Me niego a que se coloque a J.K. Rowling a la altura de los Dan Brown, Stephenie Meyer o John Boyne. Los puristas literarios (que hablan con la misma autoridad de libros que de bricolaje, fútbol femenino o repostería) no soportan que un best seller tenga calidad. Son una especie muy rara, porque al mismo tiempo se lamentan de que las obras que más les gustan no se reconozcan más allá del endogámico círculo intelectual. Por eso reivindico Harry Potter siempre que puedo: porque creo que es una obra de calidad. No tendrá la pluma de un Gabriel García Márquez, pero es que esa no la tienen la mayoría de autores encumbrados de esta parte de siglo y sin embargo tampoco pueden desarrollar una trama ni la mitad de elaborada que la del niño mago. Si literatura es estilo y trama, Rowling dio una lección tan sobresaliente de lo segundo que podemos perdonarle no ser una maestra en lo primero. Pero eso tampoco significa que fuese mala.
La escritora inglesa ya había demostrado con creces su talento con Harry Potter, pero le quedaba la prueba más difícil: la vida después de Hogwarts. Cuando anunció la publicación de una novela para adultos titulada The Casual Vacancy, no pude contener la emoción. Por supuesto que quería verla en otros ruedos, y una obra realista en un pueblo inglés no podía pintar mejor. Con su saga, Rowling no sólo probó su talento con el género fantástico: el misterio era un elemento más importante que la magia, y era un don que podía explotar con cualquier tipo de libro.

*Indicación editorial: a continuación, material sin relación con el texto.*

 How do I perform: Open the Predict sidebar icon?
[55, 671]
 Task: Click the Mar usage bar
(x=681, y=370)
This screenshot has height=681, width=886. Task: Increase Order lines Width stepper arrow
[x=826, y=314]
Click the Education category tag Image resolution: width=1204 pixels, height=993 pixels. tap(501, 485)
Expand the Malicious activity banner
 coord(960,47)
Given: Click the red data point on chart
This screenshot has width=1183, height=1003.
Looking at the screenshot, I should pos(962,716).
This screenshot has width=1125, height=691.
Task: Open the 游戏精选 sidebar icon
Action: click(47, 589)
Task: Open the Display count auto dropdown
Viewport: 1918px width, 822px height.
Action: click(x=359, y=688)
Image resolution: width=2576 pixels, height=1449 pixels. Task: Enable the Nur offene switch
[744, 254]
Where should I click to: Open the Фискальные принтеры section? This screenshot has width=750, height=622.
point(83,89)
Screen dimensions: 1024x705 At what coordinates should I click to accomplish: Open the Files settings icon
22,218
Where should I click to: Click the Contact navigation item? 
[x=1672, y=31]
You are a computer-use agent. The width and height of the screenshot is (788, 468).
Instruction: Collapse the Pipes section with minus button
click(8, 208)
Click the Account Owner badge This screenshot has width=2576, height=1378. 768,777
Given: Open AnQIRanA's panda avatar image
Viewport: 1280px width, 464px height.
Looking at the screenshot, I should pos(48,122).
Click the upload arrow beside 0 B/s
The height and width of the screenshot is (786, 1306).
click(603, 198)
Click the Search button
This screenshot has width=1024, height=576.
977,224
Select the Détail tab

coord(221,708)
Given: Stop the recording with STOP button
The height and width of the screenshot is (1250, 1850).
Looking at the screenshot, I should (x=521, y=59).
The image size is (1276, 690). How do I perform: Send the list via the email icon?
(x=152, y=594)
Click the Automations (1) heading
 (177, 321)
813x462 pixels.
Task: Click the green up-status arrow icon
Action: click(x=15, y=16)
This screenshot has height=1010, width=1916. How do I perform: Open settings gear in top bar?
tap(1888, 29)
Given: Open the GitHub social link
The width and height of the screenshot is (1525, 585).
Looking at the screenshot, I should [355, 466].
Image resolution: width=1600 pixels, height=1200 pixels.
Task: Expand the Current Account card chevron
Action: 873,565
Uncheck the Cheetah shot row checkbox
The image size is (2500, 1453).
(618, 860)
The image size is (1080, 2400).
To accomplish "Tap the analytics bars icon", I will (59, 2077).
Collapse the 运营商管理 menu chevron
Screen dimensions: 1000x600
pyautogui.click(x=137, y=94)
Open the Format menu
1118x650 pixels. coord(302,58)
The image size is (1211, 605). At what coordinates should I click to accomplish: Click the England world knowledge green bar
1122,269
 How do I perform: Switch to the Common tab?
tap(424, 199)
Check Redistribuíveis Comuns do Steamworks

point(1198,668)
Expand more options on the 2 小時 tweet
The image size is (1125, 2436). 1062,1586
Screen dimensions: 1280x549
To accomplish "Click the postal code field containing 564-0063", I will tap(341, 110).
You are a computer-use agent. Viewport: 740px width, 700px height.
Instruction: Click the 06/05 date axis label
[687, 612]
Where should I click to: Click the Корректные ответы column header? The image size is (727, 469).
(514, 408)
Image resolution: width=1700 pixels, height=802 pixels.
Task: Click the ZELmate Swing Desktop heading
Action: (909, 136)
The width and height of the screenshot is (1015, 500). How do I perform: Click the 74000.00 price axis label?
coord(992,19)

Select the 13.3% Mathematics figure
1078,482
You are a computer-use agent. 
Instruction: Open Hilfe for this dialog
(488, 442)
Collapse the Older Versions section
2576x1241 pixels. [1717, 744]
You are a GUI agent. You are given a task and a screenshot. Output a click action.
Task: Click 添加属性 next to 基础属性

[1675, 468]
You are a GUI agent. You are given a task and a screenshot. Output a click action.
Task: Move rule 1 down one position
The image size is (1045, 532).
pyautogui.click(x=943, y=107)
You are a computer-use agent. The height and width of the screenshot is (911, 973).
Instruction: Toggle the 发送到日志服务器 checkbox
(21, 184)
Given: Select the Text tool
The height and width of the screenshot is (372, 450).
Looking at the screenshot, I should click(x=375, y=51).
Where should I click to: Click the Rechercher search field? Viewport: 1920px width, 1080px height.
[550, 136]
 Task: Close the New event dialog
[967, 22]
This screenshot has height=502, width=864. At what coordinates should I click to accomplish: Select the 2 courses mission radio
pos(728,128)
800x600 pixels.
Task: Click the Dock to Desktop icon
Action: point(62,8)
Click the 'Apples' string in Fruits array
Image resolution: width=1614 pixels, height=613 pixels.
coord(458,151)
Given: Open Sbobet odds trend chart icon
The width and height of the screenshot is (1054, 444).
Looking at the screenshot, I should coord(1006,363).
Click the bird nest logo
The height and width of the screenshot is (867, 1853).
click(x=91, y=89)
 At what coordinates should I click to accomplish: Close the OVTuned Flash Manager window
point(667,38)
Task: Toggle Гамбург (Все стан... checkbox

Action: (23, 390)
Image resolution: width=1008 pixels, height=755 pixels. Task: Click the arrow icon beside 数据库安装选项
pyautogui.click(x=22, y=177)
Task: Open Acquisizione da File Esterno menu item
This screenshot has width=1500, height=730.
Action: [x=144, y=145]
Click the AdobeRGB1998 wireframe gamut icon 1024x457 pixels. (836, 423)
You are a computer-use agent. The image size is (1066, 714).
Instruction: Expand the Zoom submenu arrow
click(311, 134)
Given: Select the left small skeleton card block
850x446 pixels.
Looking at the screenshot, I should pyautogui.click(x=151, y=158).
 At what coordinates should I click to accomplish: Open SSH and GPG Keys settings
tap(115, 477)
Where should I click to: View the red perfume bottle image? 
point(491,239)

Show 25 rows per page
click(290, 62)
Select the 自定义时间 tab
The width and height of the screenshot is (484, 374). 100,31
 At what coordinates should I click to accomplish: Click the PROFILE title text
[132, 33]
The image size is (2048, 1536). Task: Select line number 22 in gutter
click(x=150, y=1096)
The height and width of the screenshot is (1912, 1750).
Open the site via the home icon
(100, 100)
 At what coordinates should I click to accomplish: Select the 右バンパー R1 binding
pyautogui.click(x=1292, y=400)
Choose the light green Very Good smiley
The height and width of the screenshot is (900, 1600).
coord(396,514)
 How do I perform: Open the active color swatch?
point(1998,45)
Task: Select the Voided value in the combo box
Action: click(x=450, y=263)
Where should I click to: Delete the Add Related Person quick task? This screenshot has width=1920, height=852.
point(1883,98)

Qué cosas, el lanzamiento de su nueva novela me pilló de retiro espiritual en el campo sin una librería en kilómetros a la redonda (ni de libros en castellano ni mucho menos en inglés). Como no quería que nadie me contaminase la lectura, hice router con el móvil, lo subí a las alturas para captar cobertura y descargué el archivo digital en el Kindle. El mundo rural ya no tiene excusas para no leer, ni yo para perdérmelo.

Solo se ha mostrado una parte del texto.